What is expected: Repeat the listing in full, preserving every character.

Supplied data:
────────────────────

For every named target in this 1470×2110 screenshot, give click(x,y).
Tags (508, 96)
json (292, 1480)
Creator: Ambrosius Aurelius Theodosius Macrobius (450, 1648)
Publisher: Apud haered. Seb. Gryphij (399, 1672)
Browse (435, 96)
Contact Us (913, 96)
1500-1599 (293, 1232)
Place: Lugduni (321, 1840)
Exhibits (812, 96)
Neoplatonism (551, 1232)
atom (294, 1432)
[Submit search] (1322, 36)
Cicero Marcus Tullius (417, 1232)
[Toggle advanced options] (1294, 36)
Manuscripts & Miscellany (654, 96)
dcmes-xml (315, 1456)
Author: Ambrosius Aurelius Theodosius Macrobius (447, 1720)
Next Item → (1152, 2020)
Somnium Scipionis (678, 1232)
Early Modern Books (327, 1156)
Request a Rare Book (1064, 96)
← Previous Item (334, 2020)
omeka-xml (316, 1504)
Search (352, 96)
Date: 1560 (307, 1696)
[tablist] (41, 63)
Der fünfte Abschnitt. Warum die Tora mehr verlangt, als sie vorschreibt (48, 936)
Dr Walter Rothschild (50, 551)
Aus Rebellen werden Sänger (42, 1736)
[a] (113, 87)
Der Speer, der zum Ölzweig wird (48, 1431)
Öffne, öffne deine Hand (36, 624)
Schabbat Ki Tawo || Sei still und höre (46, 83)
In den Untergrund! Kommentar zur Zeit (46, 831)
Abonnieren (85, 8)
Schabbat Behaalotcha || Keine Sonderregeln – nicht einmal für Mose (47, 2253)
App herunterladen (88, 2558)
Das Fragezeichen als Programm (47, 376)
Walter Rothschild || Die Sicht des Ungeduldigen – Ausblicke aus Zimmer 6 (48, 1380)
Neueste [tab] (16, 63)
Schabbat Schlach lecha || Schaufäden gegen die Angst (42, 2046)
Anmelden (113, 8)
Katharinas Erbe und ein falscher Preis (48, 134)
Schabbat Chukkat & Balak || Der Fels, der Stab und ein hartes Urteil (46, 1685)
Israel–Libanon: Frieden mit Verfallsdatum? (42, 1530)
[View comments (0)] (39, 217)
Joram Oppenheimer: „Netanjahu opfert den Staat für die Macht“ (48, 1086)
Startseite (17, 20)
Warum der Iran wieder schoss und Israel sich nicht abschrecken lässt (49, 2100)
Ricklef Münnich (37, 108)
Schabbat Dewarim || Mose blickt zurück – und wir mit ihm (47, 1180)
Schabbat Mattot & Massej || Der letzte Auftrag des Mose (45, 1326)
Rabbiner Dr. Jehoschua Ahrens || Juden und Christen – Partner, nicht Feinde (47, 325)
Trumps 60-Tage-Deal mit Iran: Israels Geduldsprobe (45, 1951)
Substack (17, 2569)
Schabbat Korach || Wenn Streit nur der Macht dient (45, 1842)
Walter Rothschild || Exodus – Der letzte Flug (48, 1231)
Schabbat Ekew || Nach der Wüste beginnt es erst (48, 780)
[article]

────────────────────

Expected answer:
For every named target in this 1470×2110 screenshot, give click(x,y).
Tags (508, 96)
json (292, 1480)
Creator: Ambrosius Aurelius Theodosius Macrobius (450, 1648)
Publisher: Apud haered. Seb. Gryphij (399, 1672)
Browse (435, 96)
Contact Us (913, 96)
1500-1599 (293, 1232)
Place: Lugduni (321, 1840)
Exhibits (812, 96)
Neoplatonism (551, 1232)
atom (294, 1432)
[Submit search] (1322, 36)
Cicero Marcus Tullius (417, 1232)
[Toggle advanced options] (1294, 36)
Manuscripts & Miscellany (654, 96)
dcmes-xml (315, 1456)
Author: Ambrosius Aurelius Theodosius Macrobius (447, 1720)
Next Item → (1152, 2020)
Somnium Scipionis (678, 1232)
Early Modern Books (327, 1156)
Request a Rare Book (1064, 96)
← Previous Item (334, 2020)
omeka-xml (316, 1504)
Search (352, 96)
Date: 1560 (307, 1696)
[tablist] (41, 63)
Der fünfte Abschnitt. Warum die Tora mehr verlangt, als sie vorschreibt (48, 936)
Dr Walter Rothschild (50, 551)
Aus Rebellen werden Sänger (42, 1736)
[a] (113, 87)
Der Speer, der zum Ölzweig wird (48, 1431)
Öffne, öffne deine Hand (36, 624)
Schabbat Ki Tawo || Sei still und höre (46, 83)
In den Untergrund! Kommentar zur Zeit (46, 831)
Abonnieren (85, 8)
Schabbat Behaalotcha || Keine Sonderregeln – nicht einmal für Mose (47, 2253)
App herunterladen (88, 2558)
Das Fragezeichen als Programm (47, 376)
Walter Rothschild || Die Sicht des Ungeduldigen – Ausblicke aus Zimmer 6 (48, 1380)
Neueste [tab] (16, 63)
Schabbat Schlach lecha || Schaufäden gegen die Angst (42, 2046)
Anmelden (113, 8)
Katharinas Erbe und ein falscher Preis (48, 134)
Schabbat Chukkat & Balak || Der Fels, der Stab und ein hartes Urteil (46, 1685)
Israel–Libanon: Frieden mit Verfallsdatum? (42, 1530)
[View comments (0)] (39, 217)
Joram Oppenheimer: „Netanjahu opfert den Staat für die Macht“ (48, 1086)
Startseite (17, 20)
Warum der Iran wieder schoss und Israel sich nicht abschrecken lässt (49, 2100)
Ricklef Münnich (37, 108)
Schabbat Dewarim || Mose blickt zurück – und wir mit ihm (47, 1180)
Schabbat Mattot & Massej || Der letzte Auftrag des Mose (45, 1326)
Rabbiner Dr. Jehoschua Ahrens || Juden und Christen – Partner, nicht Feinde (47, 325)
Trumps 60-Tage-Deal mit Iran: Israels Geduldsprobe (45, 1951)
Substack (17, 2569)
Schabbat Korach || Wenn Streit nur der Macht dient (45, 1842)
Walter Rothschild || Exodus – Der letzte Flug (48, 1231)
Schabbat Ekew || Nach der Wüste beginnt es erst (48, 780)
[article]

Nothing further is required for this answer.